ИСХОДНЫЙ ФРАГМЕНТ:
Дона Элена. Юля Варшавская о русской женщине, сделавшей революцию в Бразилии
Множество раз Рио-де-Жанейро, родину фавел, рабыни Изауры и карнавала, называли одним из самых счастливых городов на Земле — несмотря на бедность и социальные проблемы, есть в этом месте что-то магическое. При этом сегодня в Бразилию эмигрируют немногие: далеко, сложно получить документы, мало работы, а уровень преступности и коррупции сильно усложняет ведение бизнеса. Всё это есть и в соседней Аргентине, но там можно получить документы на ребёнка по факту рождения в стране (а заодно и на всю семью), поэтому многие эмигранты отправляются туда на несколько месяцев, чтобы родить маленького аргентинца. Но после этого они чаще всего возвращаются в Европу или другие места релокации.
Для меня путешествие в Бразилию всегда было волшебной мечтой — как у многих детей 90-х, выращенных на «Тропиканке» и сериале «Клон».
Но для кого-то эта мечта стала реальностью уже 100 лет назад.

ПРЕДОСТАВЛЕННЫЕ ЗАПИСИ:
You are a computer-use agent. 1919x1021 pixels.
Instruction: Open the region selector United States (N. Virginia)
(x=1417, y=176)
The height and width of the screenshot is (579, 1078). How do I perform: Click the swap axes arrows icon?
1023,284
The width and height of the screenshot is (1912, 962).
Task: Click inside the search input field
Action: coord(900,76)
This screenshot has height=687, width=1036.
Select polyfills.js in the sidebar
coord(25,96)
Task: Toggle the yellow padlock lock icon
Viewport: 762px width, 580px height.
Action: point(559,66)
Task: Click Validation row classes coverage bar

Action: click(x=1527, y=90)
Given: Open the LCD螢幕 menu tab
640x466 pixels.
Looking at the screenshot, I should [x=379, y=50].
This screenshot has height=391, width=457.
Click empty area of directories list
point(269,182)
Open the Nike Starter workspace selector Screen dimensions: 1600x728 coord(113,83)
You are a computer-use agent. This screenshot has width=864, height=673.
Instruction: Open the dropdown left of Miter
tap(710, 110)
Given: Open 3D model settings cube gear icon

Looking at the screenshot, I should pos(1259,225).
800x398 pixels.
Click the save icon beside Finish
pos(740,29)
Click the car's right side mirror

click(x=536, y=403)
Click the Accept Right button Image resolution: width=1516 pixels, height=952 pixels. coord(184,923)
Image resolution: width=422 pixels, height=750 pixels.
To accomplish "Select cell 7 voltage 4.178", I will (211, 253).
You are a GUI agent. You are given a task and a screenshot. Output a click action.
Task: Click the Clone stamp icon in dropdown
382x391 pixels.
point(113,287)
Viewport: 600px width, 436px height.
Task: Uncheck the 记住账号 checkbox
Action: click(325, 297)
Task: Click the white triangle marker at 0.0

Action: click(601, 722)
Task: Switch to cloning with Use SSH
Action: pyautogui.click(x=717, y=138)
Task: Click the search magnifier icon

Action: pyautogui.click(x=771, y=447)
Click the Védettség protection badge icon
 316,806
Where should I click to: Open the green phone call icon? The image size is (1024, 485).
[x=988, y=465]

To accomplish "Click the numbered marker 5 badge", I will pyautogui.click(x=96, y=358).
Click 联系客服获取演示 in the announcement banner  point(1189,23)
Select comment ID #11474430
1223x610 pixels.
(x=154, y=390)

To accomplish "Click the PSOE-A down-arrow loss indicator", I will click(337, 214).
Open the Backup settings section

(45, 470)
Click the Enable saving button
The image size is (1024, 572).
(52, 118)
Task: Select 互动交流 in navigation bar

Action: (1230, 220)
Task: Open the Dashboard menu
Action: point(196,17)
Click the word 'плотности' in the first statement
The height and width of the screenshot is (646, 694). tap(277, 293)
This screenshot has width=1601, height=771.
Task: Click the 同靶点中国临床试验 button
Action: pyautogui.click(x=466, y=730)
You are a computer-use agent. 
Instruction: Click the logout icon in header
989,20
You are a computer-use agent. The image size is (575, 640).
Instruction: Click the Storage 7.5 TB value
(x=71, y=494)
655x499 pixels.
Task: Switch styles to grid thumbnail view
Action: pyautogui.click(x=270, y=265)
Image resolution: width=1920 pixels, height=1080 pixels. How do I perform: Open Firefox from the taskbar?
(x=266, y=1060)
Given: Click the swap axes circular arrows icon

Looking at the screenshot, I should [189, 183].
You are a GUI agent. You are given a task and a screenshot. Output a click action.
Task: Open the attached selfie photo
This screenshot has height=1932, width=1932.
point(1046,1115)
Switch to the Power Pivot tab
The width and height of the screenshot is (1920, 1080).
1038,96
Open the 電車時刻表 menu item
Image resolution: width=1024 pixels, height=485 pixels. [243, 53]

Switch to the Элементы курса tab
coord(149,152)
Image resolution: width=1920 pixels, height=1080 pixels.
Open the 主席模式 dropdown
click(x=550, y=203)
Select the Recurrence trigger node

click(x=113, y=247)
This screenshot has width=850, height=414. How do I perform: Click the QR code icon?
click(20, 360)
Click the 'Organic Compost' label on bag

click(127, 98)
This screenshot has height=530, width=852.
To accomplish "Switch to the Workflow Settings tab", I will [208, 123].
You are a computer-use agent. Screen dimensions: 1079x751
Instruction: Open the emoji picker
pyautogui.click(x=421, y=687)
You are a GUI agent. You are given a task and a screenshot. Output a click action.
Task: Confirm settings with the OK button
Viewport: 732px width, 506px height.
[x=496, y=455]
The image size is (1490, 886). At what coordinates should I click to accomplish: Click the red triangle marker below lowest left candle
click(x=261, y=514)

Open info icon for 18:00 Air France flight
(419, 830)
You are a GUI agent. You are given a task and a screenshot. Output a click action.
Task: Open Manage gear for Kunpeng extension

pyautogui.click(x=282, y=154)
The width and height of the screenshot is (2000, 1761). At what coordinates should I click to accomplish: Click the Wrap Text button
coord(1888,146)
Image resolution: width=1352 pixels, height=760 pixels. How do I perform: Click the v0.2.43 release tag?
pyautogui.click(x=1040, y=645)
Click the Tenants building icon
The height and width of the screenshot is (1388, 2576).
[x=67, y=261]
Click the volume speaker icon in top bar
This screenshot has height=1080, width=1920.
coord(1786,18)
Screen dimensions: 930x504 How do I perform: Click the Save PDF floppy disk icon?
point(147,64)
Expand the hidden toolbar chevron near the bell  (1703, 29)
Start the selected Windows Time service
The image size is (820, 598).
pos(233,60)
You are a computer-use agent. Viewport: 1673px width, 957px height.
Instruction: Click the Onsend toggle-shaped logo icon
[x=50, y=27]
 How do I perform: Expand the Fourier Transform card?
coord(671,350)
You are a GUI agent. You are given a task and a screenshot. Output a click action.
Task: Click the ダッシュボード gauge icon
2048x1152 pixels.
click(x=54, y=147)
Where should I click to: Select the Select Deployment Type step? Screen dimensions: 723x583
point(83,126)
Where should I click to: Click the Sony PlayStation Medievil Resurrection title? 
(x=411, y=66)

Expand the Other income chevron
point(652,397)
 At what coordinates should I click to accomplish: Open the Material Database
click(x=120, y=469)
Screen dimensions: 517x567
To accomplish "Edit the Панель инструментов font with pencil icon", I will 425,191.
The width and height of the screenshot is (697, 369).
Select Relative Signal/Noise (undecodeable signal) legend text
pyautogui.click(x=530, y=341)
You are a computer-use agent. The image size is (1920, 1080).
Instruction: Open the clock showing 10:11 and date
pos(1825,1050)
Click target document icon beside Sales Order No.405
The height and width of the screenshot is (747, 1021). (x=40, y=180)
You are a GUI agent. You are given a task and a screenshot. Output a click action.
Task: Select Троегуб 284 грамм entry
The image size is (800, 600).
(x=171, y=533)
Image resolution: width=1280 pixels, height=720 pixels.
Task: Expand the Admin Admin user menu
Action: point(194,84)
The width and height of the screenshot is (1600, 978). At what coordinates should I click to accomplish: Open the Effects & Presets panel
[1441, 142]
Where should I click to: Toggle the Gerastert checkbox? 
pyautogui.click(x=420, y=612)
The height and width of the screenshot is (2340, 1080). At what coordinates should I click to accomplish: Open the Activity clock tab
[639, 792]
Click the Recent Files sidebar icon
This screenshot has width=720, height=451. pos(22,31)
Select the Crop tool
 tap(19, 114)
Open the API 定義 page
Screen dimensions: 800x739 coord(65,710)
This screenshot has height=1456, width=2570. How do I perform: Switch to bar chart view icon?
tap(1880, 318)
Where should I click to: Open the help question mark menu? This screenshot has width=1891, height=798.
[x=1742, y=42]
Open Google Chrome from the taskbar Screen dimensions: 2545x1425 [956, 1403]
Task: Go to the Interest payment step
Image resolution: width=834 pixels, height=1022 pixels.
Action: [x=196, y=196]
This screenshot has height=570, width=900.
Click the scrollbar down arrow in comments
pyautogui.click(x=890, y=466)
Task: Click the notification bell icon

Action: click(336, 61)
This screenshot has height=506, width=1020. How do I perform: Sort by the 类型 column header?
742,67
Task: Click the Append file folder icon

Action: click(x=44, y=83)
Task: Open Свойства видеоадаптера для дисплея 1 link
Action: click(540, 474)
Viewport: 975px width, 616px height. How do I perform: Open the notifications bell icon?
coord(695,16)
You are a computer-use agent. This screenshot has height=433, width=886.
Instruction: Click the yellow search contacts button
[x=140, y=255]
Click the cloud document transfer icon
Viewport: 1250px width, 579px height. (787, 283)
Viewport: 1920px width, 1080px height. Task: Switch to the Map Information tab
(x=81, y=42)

УСЛОВИЕ ЗАДАЧИ A:
Напечатайте дословно часть фрагмента о Бразилии: начните со слов «Для меня путешествие» и закончите словами «100 лет назад.».
УСЛОВИЕ ЗАДАЧИ B:
Выведите без изменений строки из записей. Начните со строки, где есть «The image size is (1490, 886).», и закончите строкой с «pyautogui.click(x=530, y=341)»; обе эти строки включите.

РЕШЕНИЕ ЗАДАЧИ A:
Для меня путешествие в Бразилию всегда было волшебной мечтой — как у многих детей 90-х, выращенных на «Тропиканке» и сериале «Клон».
Но для кого-то эта мечта стала реальностью уже 100 лет назад.

РЕШЕНИЕ ЗАДАЧИ B:
The image size is (1490, 886). At what coordinates should I click to accomplish: Click the red triangle marker below lowest left candle
click(x=261, y=514)

Open info icon for 18:00 Air France flight
(419, 830)
You are a GUI agent. You are given a task and a screenshot. Output a click action.
Task: Open Manage gear for Kunpeng extension

pyautogui.click(x=282, y=154)
The width and height of the screenshot is (2000, 1761). At what coordinates should I click to accomplish: Click the Wrap Text button
coord(1888,146)
Image resolution: width=1352 pixels, height=760 pixels. How do I perform: Click the v0.2.43 release tag?
pyautogui.click(x=1040, y=645)
Click the Tenants building icon
The height and width of the screenshot is (1388, 2576).
[x=67, y=261]
Click the volume speaker icon in top bar
This screenshot has height=1080, width=1920.
coord(1786,18)
Screen dimensions: 930x504 How do I perform: Click the Save PDF floppy disk icon?
point(147,64)
Expand the hidden toolbar chevron near the bell  (1703, 29)
Start the selected Windows Time service
The image size is (820, 598).
pos(233,60)
You are a computer-use agent. Viewport: 1673px width, 957px height.
Instruction: Click the Onsend toggle-shaped logo icon
[x=50, y=27]
 How do I perform: Expand the Fourier Transform card?
coord(671,350)
You are a GUI agent. You are given a task and a screenshot. Output a click action.
Task: Click the ダッシュボード gauge icon
2048x1152 pixels.
click(x=54, y=147)
Where should I click to: Select the Select Deployment Type step? Screen dimensions: 723x583
point(83,126)
Where should I click to: Click the Sony PlayStation Medievil Resurrection title? 
(x=411, y=66)

Expand the Other income chevron
point(652,397)
 At what coordinates should I click to accomplish: Open the Material Database
click(x=120, y=469)
Screen dimensions: 517x567
To accomplish "Edit the Панель инструментов font with pencil icon", I will 425,191.
The width and height of the screenshot is (697, 369).
Select Relative Signal/Noise (undecodeable signal) legend text
pyautogui.click(x=530, y=341)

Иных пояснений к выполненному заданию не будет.